▶ [WHAT THE TASK REQUIRES]:
The answer must be an exact copy of all the data below.

▶ [MATERIAL FOR THIS TASK]:
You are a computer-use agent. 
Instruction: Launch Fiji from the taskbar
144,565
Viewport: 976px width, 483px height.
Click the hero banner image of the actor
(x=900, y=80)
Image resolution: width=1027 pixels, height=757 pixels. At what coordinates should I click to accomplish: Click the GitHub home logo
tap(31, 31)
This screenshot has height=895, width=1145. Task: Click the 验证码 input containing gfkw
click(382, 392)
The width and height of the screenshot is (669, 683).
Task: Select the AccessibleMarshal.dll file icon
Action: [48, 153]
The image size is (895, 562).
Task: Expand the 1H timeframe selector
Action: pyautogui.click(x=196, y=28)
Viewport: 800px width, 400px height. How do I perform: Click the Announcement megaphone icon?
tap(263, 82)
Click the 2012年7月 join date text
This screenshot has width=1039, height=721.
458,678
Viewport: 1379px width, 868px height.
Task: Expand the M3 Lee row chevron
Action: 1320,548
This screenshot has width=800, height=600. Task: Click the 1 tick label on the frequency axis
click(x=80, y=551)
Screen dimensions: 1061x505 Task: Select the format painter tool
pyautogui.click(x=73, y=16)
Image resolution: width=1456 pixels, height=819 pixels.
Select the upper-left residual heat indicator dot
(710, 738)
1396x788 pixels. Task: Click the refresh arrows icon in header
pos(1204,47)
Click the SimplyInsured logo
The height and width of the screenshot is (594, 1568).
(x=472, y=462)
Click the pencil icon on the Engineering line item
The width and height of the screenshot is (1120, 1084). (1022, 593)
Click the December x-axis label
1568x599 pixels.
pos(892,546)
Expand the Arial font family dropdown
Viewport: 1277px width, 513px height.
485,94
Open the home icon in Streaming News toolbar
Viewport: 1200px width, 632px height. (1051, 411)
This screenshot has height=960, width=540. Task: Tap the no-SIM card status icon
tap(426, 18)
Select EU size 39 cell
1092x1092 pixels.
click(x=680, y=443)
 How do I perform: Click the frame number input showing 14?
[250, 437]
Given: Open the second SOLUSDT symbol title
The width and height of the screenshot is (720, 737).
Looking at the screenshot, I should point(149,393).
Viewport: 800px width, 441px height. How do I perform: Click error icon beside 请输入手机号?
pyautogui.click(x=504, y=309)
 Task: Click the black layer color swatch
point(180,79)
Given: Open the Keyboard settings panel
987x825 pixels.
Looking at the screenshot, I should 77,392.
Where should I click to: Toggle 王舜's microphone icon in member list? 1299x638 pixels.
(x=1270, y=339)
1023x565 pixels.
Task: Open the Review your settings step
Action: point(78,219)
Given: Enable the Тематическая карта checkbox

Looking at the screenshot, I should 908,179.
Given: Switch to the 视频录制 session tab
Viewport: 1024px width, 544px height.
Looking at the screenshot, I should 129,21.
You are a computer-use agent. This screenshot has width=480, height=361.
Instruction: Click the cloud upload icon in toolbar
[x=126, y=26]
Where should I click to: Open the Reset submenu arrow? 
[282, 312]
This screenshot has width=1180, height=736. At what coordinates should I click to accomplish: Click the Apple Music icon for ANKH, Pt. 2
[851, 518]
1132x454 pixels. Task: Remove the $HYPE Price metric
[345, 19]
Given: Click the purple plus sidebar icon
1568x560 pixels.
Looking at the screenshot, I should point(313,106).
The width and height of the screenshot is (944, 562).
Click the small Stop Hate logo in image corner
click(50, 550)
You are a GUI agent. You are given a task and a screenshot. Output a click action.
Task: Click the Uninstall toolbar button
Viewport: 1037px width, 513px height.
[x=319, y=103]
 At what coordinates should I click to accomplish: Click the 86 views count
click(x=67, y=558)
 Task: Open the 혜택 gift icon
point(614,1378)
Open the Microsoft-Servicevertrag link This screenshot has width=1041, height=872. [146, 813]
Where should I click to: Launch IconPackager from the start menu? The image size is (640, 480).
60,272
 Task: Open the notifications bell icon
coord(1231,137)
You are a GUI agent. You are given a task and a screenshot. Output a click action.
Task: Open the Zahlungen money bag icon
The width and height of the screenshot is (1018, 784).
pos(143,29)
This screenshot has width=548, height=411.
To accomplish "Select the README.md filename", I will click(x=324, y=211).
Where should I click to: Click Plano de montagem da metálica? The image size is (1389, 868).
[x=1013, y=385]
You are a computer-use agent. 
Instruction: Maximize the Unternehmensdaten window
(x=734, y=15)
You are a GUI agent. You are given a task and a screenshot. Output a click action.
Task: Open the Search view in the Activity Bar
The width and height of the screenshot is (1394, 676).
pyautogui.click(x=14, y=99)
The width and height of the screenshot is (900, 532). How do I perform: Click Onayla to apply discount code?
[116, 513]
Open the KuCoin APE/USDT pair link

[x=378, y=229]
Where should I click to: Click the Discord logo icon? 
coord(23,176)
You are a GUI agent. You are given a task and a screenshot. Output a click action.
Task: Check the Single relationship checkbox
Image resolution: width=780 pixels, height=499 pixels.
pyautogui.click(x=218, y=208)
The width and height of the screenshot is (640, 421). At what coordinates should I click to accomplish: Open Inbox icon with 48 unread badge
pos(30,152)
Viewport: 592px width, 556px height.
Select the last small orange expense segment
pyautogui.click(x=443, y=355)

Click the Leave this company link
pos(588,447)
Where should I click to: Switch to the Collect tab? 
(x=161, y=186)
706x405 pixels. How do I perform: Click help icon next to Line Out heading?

▶ [RESPONSE FOR THIS EXERCISE]:
You are a computer-use agent. 
Instruction: Launch Fiji from the taskbar
144,565
Viewport: 976px width, 483px height.
Click the hero banner image of the actor
(x=900, y=80)
Image resolution: width=1027 pixels, height=757 pixels. At what coordinates should I click to accomplish: Click the GitHub home logo
tap(31, 31)
This screenshot has height=895, width=1145. Task: Click the 验证码 input containing gfkw
click(382, 392)
The width and height of the screenshot is (669, 683).
Task: Select the AccessibleMarshal.dll file icon
Action: [48, 153]
The image size is (895, 562).
Task: Expand the 1H timeframe selector
Action: pyautogui.click(x=196, y=28)
Viewport: 800px width, 400px height. How do I perform: Click the Announcement megaphone icon?
tap(263, 82)
Click the 2012年7月 join date text
This screenshot has width=1039, height=721.
458,678
Viewport: 1379px width, 868px height.
Task: Expand the M3 Lee row chevron
Action: 1320,548
This screenshot has width=800, height=600. Task: Click the 1 tick label on the frequency axis
click(x=80, y=551)
Screen dimensions: 1061x505 Task: Select the format painter tool
pyautogui.click(x=73, y=16)
Image resolution: width=1456 pixels, height=819 pixels.
Select the upper-left residual heat indicator dot
(710, 738)
1396x788 pixels. Task: Click the refresh arrows icon in header
pos(1204,47)
Click the SimplyInsured logo
The height and width of the screenshot is (594, 1568).
(x=472, y=462)
Click the pencil icon on the Engineering line item
The width and height of the screenshot is (1120, 1084). (1022, 593)
Click the December x-axis label
1568x599 pixels.
pos(892,546)
Expand the Arial font family dropdown
Viewport: 1277px width, 513px height.
485,94
Open the home icon in Streaming News toolbar
Viewport: 1200px width, 632px height. (1051, 411)
This screenshot has height=960, width=540. Task: Tap the no-SIM card status icon
tap(426, 18)
Select EU size 39 cell
1092x1092 pixels.
click(x=680, y=443)
 How do I perform: Click the frame number input showing 14?
[250, 437]
Given: Open the second SOLUSDT symbol title
The width and height of the screenshot is (720, 737).
Looking at the screenshot, I should point(149,393).
Viewport: 800px width, 441px height. How do I perform: Click error icon beside 请输入手机号?
pyautogui.click(x=504, y=309)
 Task: Click the black layer color swatch
point(180,79)
Given: Open the Keyboard settings panel
987x825 pixels.
Looking at the screenshot, I should 77,392.
Where should I click to: Toggle 王舜's microphone icon in member list? 1299x638 pixels.
(x=1270, y=339)
1023x565 pixels.
Task: Open the Review your settings step
Action: point(78,219)
Given: Enable the Тематическая карта checkbox

Looking at the screenshot, I should 908,179.
Given: Switch to the 视频录制 session tab
Viewport: 1024px width, 544px height.
Looking at the screenshot, I should 129,21.
You are a computer-use agent. This screenshot has width=480, height=361.
Instruction: Click the cloud upload icon in toolbar
[x=126, y=26]
Where should I click to: Open the Reset submenu arrow? 
[282, 312]
This screenshot has width=1180, height=736. At what coordinates should I click to accomplish: Click the Apple Music icon for ANKH, Pt. 2
[851, 518]
1132x454 pixels. Task: Remove the $HYPE Price metric
[345, 19]
Given: Click the purple plus sidebar icon
1568x560 pixels.
Looking at the screenshot, I should point(313,106).
The width and height of the screenshot is (944, 562).
Click the small Stop Hate logo in image corner
click(50, 550)
You are a GUI agent. You are given a task and a screenshot. Output a click action.
Task: Click the Uninstall toolbar button
Viewport: 1037px width, 513px height.
[x=319, y=103]
 At what coordinates should I click to accomplish: Click the 86 views count
click(x=67, y=558)
 Task: Open the 혜택 gift icon
point(614,1378)
Open the Microsoft-Servicevertrag link This screenshot has width=1041, height=872. [146, 813]
Where should I click to: Launch IconPackager from the start menu? The image size is (640, 480).
60,272
 Task: Open the notifications bell icon
coord(1231,137)
You are a GUI agent. You are given a task and a screenshot. Output a click action.
Task: Open the Zahlungen money bag icon
The width and height of the screenshot is (1018, 784).
pos(143,29)
This screenshot has width=548, height=411.
To accomplish "Select the README.md filename", I will click(x=324, y=211).
Where should I click to: Click Plano de montagem da metálica? The image size is (1389, 868).
[x=1013, y=385]
You are a computer-use agent. 
Instruction: Maximize the Unternehmensdaten window
(x=734, y=15)
You are a GUI agent. You are given a task and a screenshot. Output a click action.
Task: Open the Search view in the Activity Bar
The width and height of the screenshot is (1394, 676).
pyautogui.click(x=14, y=99)
The width and height of the screenshot is (900, 532). How do I perform: Click Onayla to apply discount code?
[116, 513]
Open the KuCoin APE/USDT pair link

[x=378, y=229]
Where should I click to: Click the Discord logo icon? 
coord(23,176)
You are a GUI agent. You are given a task and a screenshot. Output a click action.
Task: Check the Single relationship checkbox
Image resolution: width=780 pixels, height=499 pixels.
pyautogui.click(x=218, y=208)
The width and height of the screenshot is (640, 421). At what coordinates should I click to accomplish: Open Inbox icon with 48 unread badge
pos(30,152)
Viewport: 592px width, 556px height.
Select the last small orange expense segment
pyautogui.click(x=443, y=355)

Click the Leave this company link
pos(588,447)
Where should I click to: Switch to the Collect tab? 
(x=161, y=186)
706x405 pixels. How do I perform: Click help icon next to Line Out heading?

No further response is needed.